Whether or not you approve of the view that test match cricket is outmoded and possibly holding the sport back, it is clear that there has been a recent swing in how the game is played.
Cricket now turns into business
Theoretically, there is no ground to reject the co-existence of short cricket and lengthy test cricket. Since the turn of the century, cricket has shifted towards a more amusement, based approach, in a bid to draw a new demographic of followers.
The evidence suggests that this has worked, but at the expense of test match cricket. There is a growing concern amongst the cricket aficionados that some of the more promising players are now choosing more money-spinning forms of the game than the test match formats for alluring people to entice IPL and new competitions akin to it.
The impact of other sports
Despite the fact that the IPL rewards the best players with bountiful salaries, the competition only lasts a few weeks and when comparing cricket with other sports, it’s clear to see that the game is being left behind.

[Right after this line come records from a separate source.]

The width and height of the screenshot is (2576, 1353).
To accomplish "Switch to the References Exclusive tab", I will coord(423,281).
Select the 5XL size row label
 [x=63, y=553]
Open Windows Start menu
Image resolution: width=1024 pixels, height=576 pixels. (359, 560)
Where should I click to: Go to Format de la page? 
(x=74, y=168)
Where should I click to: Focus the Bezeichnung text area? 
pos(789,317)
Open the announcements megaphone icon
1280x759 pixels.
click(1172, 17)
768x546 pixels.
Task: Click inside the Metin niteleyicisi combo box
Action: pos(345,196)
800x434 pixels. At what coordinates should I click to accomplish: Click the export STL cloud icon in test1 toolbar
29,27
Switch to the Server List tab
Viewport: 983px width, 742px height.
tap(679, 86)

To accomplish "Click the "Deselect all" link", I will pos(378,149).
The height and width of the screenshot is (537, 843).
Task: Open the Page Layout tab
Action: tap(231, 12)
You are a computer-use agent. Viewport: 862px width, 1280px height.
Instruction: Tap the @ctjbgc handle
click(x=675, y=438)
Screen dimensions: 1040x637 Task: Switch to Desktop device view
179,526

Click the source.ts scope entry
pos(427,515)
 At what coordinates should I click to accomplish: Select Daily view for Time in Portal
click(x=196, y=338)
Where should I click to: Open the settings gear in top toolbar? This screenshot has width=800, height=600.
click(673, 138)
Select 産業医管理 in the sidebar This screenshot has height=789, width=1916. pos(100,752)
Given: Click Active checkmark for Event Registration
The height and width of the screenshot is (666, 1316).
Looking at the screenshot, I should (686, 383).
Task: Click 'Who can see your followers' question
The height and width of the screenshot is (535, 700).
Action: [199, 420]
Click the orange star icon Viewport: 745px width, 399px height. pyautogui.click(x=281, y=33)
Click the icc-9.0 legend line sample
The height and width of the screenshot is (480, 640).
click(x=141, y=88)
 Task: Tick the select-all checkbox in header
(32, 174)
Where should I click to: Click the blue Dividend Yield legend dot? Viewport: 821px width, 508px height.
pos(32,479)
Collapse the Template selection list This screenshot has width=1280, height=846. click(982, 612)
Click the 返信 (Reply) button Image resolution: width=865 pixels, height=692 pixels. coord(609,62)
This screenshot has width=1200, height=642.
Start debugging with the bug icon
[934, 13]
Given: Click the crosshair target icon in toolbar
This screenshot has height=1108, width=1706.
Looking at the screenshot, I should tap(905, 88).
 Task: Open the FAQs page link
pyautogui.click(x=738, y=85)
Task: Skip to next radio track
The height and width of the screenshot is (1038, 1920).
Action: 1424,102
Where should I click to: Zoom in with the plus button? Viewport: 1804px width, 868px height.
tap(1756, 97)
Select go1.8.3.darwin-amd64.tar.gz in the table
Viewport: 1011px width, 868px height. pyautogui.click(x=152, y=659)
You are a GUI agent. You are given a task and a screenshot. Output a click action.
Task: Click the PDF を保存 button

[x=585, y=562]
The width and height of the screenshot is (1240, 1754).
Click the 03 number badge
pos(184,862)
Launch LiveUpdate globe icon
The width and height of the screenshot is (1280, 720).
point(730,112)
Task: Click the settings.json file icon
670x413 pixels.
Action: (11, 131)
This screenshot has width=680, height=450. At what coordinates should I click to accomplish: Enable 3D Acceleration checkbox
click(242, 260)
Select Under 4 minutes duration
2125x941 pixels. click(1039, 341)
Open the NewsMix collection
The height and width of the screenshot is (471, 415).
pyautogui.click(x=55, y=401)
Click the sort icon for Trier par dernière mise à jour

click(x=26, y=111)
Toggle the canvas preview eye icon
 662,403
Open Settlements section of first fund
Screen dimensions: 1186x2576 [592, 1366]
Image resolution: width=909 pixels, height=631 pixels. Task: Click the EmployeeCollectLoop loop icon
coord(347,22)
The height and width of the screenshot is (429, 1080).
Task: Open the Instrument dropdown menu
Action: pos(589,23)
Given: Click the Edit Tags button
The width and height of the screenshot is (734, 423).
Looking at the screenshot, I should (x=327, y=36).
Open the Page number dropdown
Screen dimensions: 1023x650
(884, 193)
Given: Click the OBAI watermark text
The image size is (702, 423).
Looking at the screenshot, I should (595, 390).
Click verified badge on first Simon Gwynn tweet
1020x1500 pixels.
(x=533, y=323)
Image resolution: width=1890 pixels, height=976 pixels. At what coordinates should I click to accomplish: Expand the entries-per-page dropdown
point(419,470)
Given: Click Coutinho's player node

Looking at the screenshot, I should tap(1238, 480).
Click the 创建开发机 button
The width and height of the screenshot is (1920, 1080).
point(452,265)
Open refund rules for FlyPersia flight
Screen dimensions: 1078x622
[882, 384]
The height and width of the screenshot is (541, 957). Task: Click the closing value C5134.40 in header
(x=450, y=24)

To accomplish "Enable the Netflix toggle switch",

The number of fans is growing in conventionally poor paid games such as snooker and darts for prize-money, whilst sports which have always been so money spinning like football, golf and tennis are always adding up to their ever-swelling purses with corporate giants such as Barclays or BMWputting out their money forward.
With this said, Cricket is possibly at the bottom of the stack when it comes to prospective sporting careers for most young people.
For making the sport more attractive, the more unpredictable and volatile, stars need to be given maximum coverage – for all the recent controversial players, for example, Ben Stokes, who bring a new dimension to the game arguably does more good than damage when it comes to the sports for future.